— start of Given records —

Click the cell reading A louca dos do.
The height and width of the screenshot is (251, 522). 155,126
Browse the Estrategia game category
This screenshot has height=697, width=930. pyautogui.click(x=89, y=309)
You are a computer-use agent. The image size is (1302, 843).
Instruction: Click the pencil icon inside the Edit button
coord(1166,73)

— end of Given records —
— start of Given records —

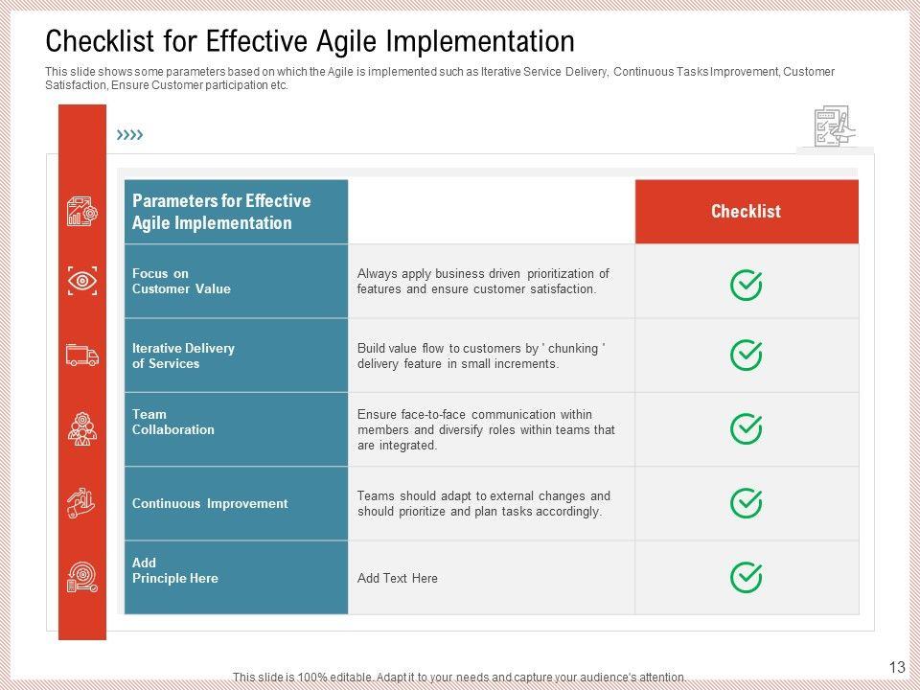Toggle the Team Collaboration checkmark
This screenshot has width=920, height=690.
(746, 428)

— end of Given records —

■ What to do: Pull out every line in the records above that contains the word "screenshot", and copy each one unchanged.

■ Reply to the exercise:
The height and width of the screenshot is (251, 522). 155,126
This screenshot has height=697, width=930. pyautogui.click(x=89, y=309)
This screenshot has width=920, height=690.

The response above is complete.